(Supplied material Opens)

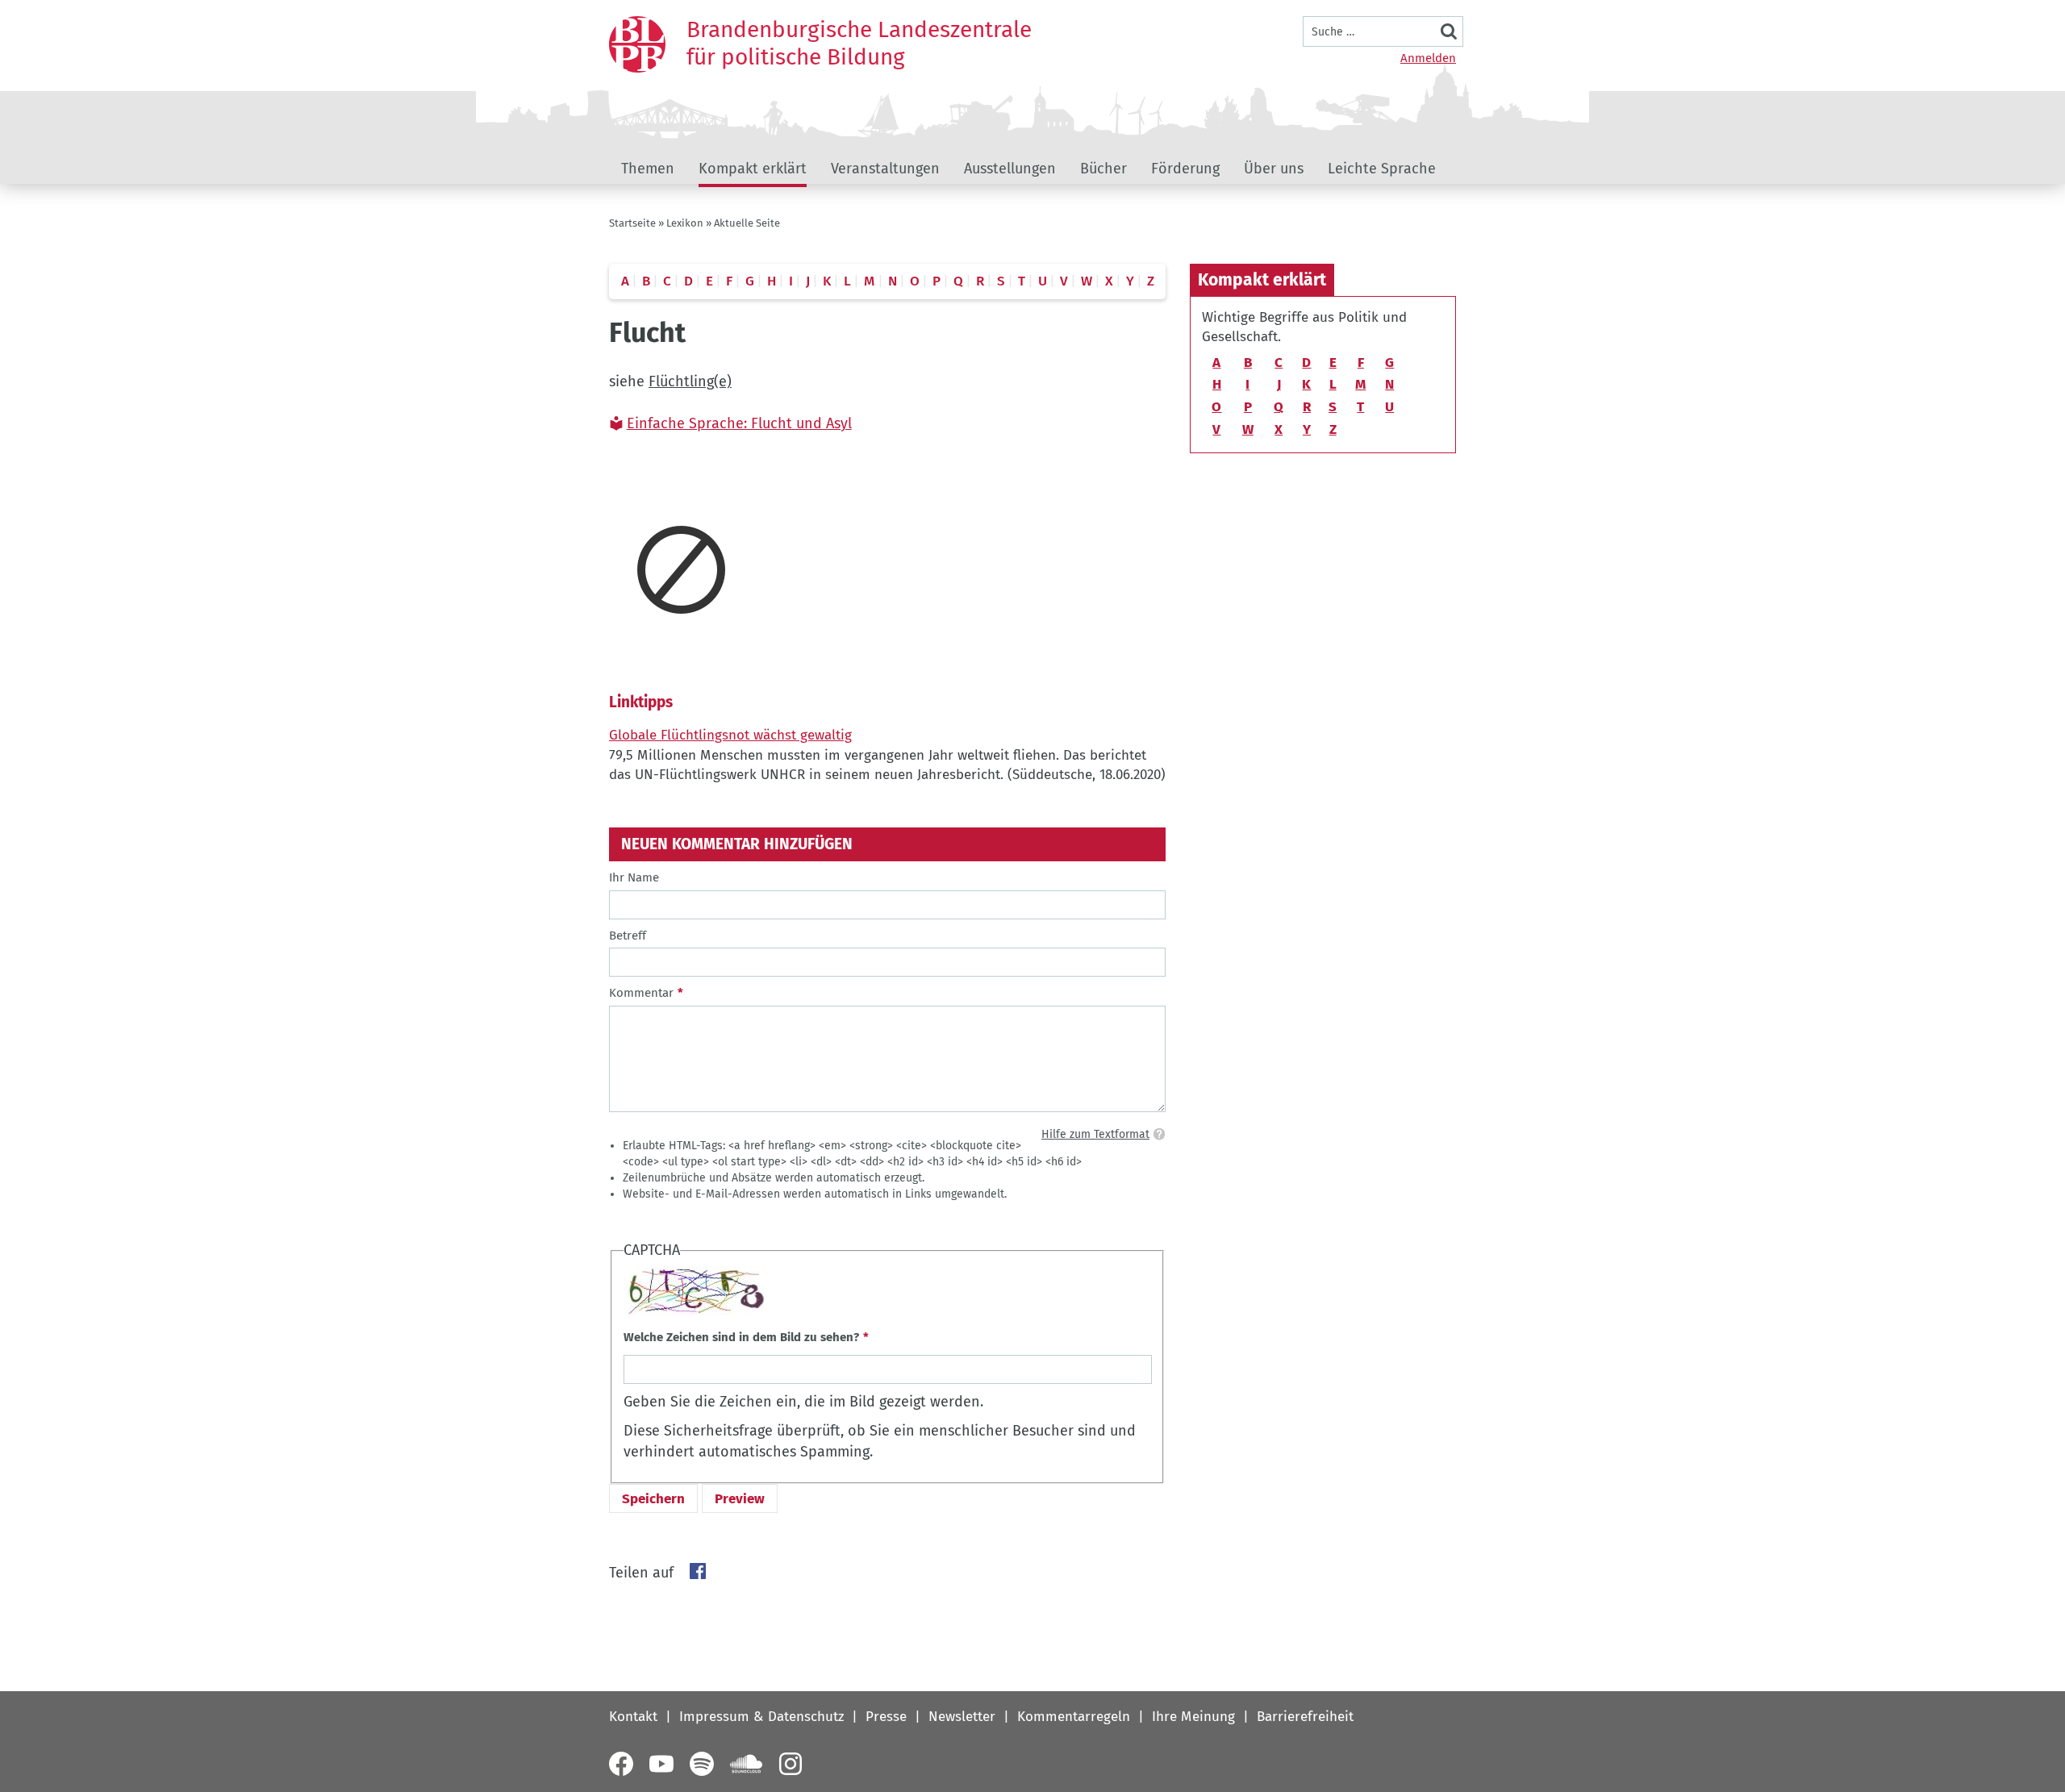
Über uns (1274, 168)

(Supplied material Closes)
(Supplied material Opens)

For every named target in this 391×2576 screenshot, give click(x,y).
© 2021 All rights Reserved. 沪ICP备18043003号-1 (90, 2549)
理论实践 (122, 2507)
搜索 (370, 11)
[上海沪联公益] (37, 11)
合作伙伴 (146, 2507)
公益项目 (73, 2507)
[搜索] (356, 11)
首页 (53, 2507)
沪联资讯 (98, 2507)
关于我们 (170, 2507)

(Supplied material Closes)
(Supplied material Opens)

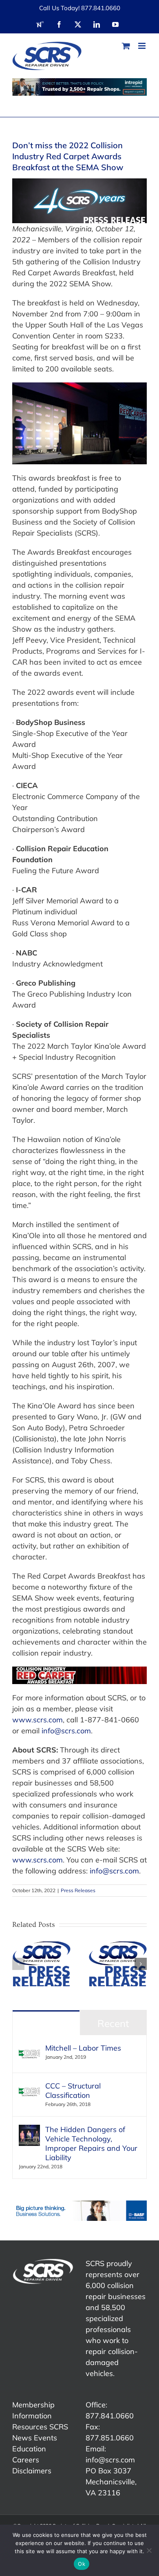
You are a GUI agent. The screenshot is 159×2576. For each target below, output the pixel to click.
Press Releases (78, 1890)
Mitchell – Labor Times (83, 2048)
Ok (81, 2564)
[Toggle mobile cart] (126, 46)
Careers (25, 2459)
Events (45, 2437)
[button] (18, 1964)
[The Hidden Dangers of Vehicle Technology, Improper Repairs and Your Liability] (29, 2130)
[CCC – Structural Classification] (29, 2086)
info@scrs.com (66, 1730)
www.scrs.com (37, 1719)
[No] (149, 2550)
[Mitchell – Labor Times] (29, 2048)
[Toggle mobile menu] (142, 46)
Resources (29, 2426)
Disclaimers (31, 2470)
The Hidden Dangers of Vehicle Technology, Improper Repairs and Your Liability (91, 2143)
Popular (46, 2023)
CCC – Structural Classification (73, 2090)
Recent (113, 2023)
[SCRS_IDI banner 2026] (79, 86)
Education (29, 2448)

(Supplied material Closes)

What is being asked: In the listing above, start at the line with "For every named", go on through the line with "关于我们 (170, 2507)", and copy each of those lines exactly; leave out all the rest.

Answer for this exercise:
For every named target in this 391×2576 screenshot, give click(x,y).
© 2021 All rights Reserved. 沪ICP备18043003号-1 (90, 2549)
理论实践 (122, 2507)
搜索 (370, 11)
[上海沪联公益] (37, 11)
合作伙伴 (146, 2507)
公益项目 (73, 2507)
[搜索] (356, 11)
首页 (53, 2507)
沪联资讯 (98, 2507)
关于我们 (170, 2507)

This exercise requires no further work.